Highlights of the tour included a 100-strong meeting at Southern Cross University on March 19, which led to the establishment of a new campaign group in Lismore.
Over 170 people attended a major public forum in Sydney on March 22. Meetings at the University of Sydney, the University of Queensland and the Queensland University of Technology also helped bring the fight onto the campuses.
Land rights not leases
The speaking tour exposed the growing opposition to the Rudd government’s latest assault on land rights. Rudd is demanding that Aboriginal communities across Australia lease their land to the government for between 40 and 90 years before desperately needed housing is constructed.
At the Sydney forum Geoff Scott, CEO of the NSW Aboriginal Land Council, argued that this move was an extension of NT Intervention policies, saying, “we always said to people, if they come for the NT at night, they’ll come for you in the morning”.
Valerie Martin brought the deep anger held by her community to city audiences.
“Why can’t they help us out with money for our housing and services? Why do they need to take over our land? Where they are going is really bad. It’s not on. Since they took the five year leases with the Intervention, they have done nothing. This is our land. We will not sign”.
An interview on CAAMA radio with William Tilmouth, executive director of Tangentyere council, on March 27 indicated that town camp residents in Alice Springs were also moving to reject the leases:
“The NT government, they create a lot of homelessness through failed tenancies in urban housing and the people always come and live on town camps. If the NT housing management takes over the town camps and applies the same rules and regulations, where’s your fallback position if you get evicted from a town camp? Back into the scrub, from whence you came… It’s a push back to the old days 30 years ago”.
Building in the labour movement
The Sydney forum passed a series of motions that give strong direction for the coming months. A major rally will be held on Saturday June 20, part of a national day of action marking two years since the Intervention was announced.
Importantly, the forum recognised the importance of building greater support for the campaign within the labour movement. A resolution called for “all Labor party branches, affiliated trade unions and delegates to move detailed motions calling for wind back of NT Intervention measures at the ALP national conference in July”.
Campaigners now need to work hard to establish more active relationships with unionists and rank-and-file Labor members to maximise impact at the conference.

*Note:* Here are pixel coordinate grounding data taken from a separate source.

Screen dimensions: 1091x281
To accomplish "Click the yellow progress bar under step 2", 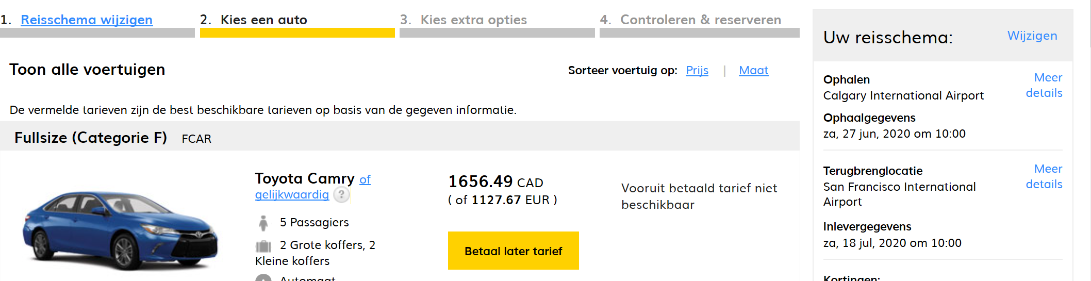I will (297, 33).
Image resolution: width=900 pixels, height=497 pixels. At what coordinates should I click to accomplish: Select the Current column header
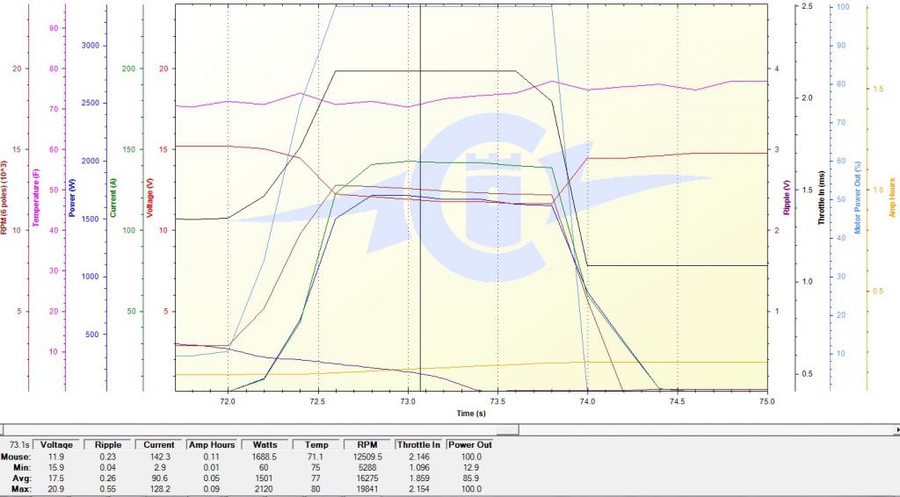[x=159, y=444]
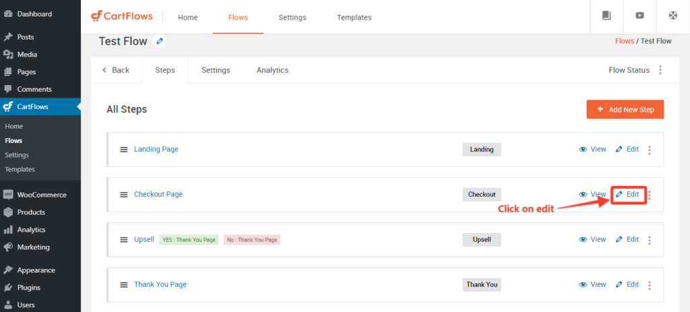This screenshot has height=312, width=690.
Task: Click the pencil icon beside Test Flow title
Action: coord(160,41)
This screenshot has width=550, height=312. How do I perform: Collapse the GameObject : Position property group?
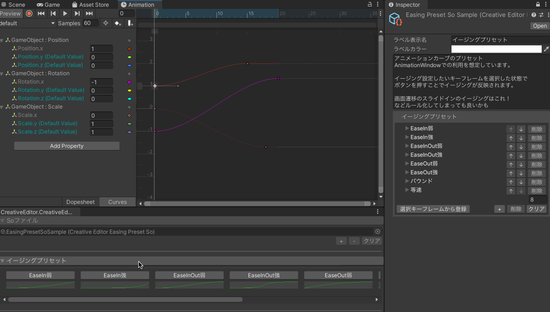[x=4, y=40]
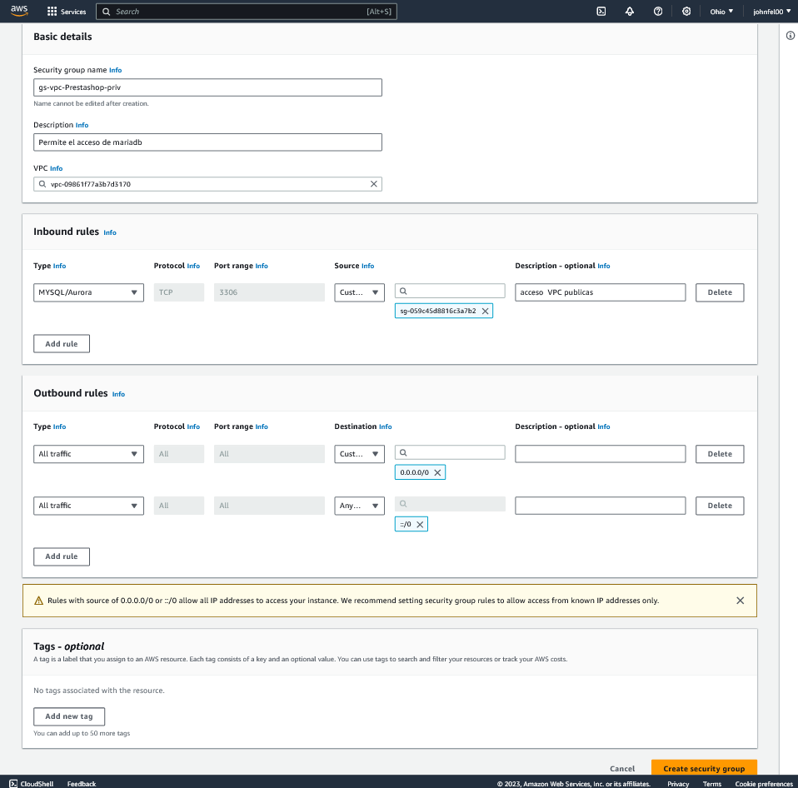
Task: Open MYSQL/Aurora type dropdown
Action: [x=90, y=292]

On March 26, Martin and Fisher addressed a meeting of Unions NSW affiliates in Sydney. Martin read out a letter, prepared in Yuendumu, which invites trade union representatives to visit the community and see first hand the impact of the Intervention.

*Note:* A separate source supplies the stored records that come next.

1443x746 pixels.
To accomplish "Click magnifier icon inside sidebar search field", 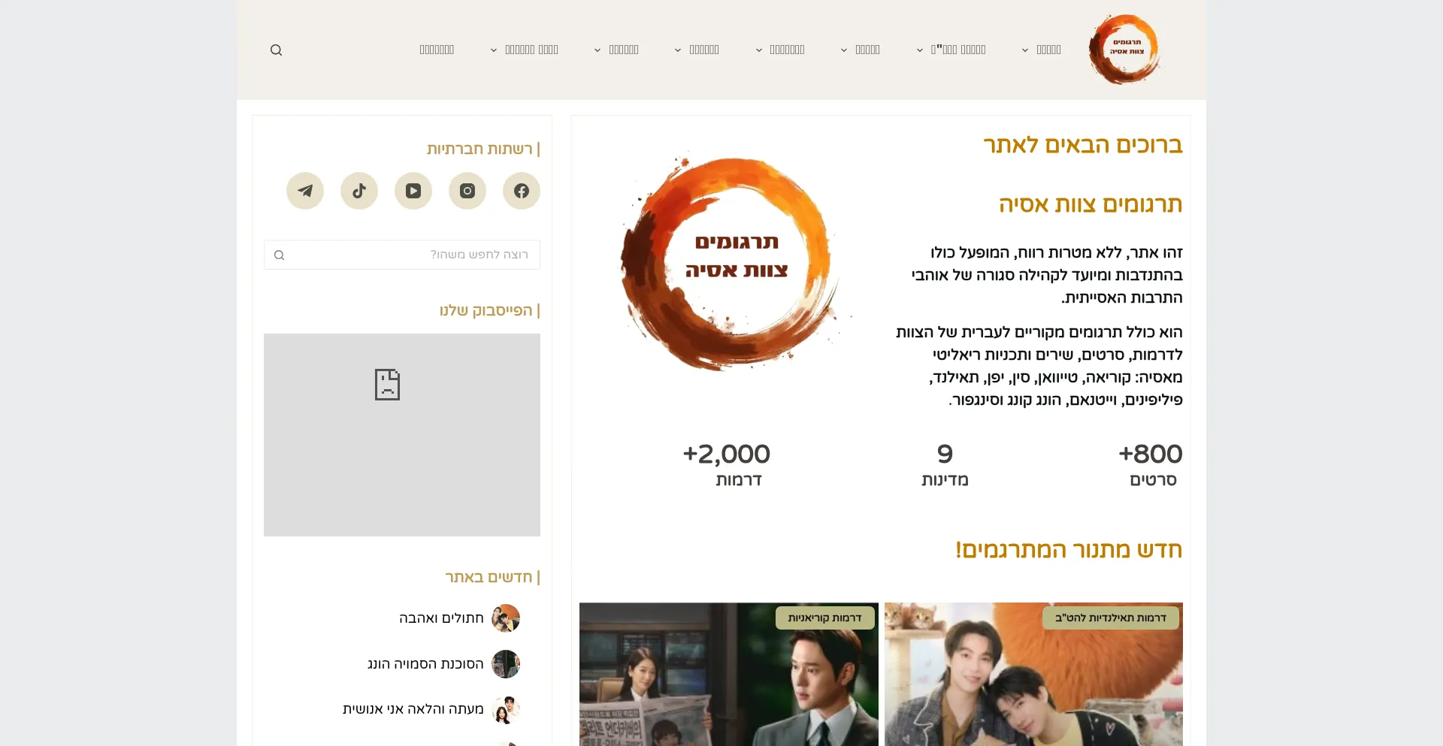I will (279, 255).
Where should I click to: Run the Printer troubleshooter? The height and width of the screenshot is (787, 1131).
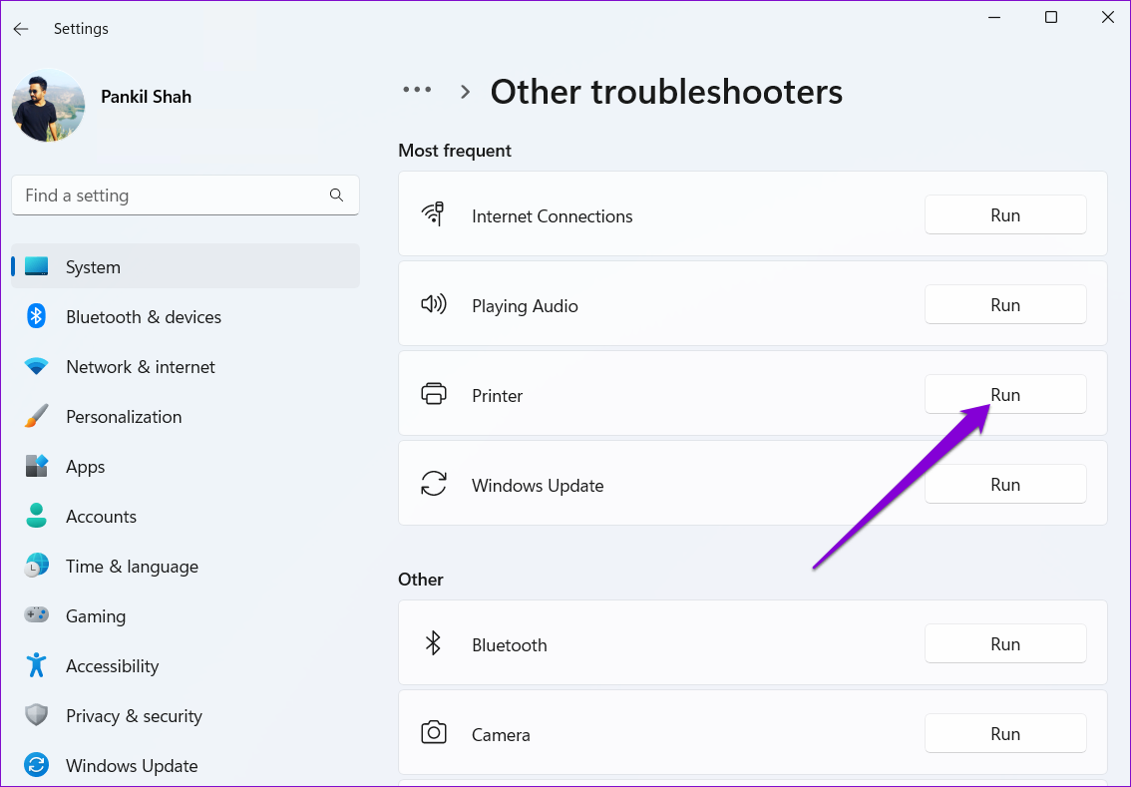click(1004, 395)
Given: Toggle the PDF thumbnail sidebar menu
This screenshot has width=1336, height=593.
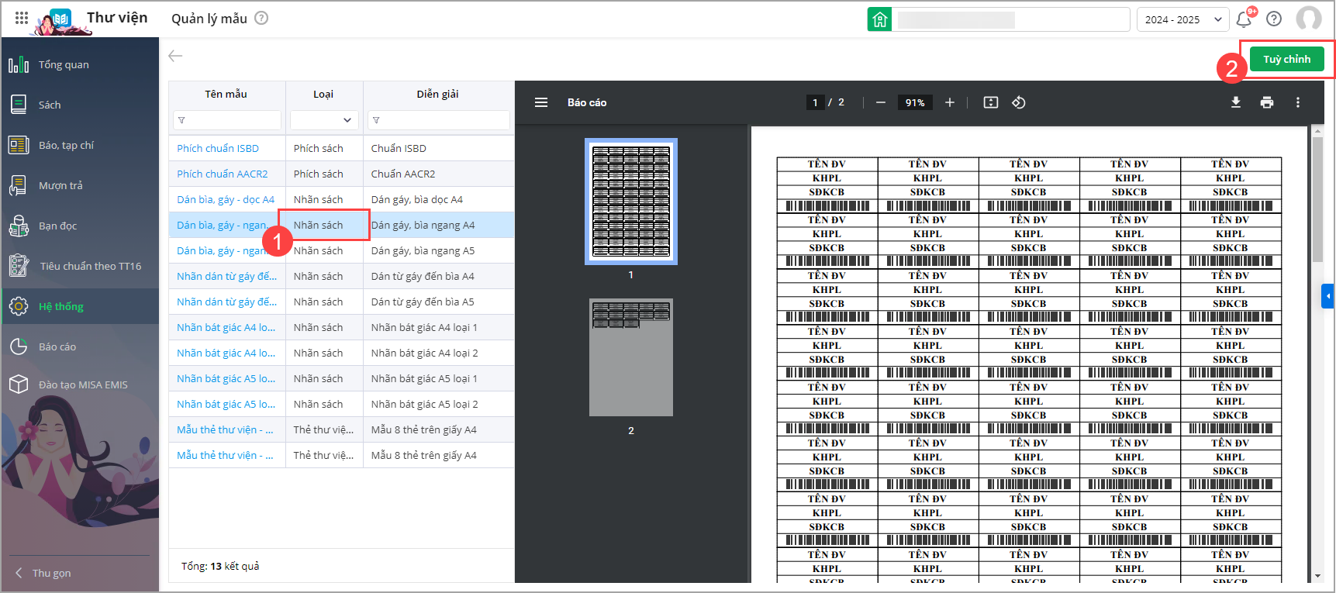Looking at the screenshot, I should (x=541, y=102).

Community leaders in Darwin town camps and Ramingining in Arnhem Land have also issued an invitation, which begins, “since the NT Wave-Hill walk off in 1966, unions have played an instrumental role in advocating for and protecting Indigenous rights in Australia” (see feature article on page 14).
The idea of a trade union tour of the NT has met with a very enthusiastic response from many unions, including representatives from the NSW Teachers Federation, the CFMEU and Unions NSW. It would be an excellent next step, opening up fresh possibilities for reigniting the much-needed power of unions within the Aboriginal rights struggle.